After suffering relegation in his first season, Álamo became a regular starter for the Aragonese side. On 10 August 2015, he was loaned to fellow second-tier club Girona FC in a season-long deal.

On 31 August 2016, free agent Álamo signed a one-year contract with CA Osasuna, recently promoted to the top flight.
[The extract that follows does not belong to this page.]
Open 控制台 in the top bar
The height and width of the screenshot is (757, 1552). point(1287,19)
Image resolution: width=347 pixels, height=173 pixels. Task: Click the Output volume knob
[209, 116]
The following 17 January, after being rarely used in Navarre, he was released by mutual consent and joined UD Almería hours later.

On 5 January 2019, after six months without a club, Álamo signed for Extremadura UD still in the second division.

===Post-retirement===
After leaving Extremadura UD in July 2019, Álamo had spells at Barakaldo, SD Ejea and CD Brea, before retiring at the end of the 2022–23 season. Ahead of the 2023–24 season, Álamo decided to retire and was instead appointed assistant coach of José Luis Loreto at CD Cuarte.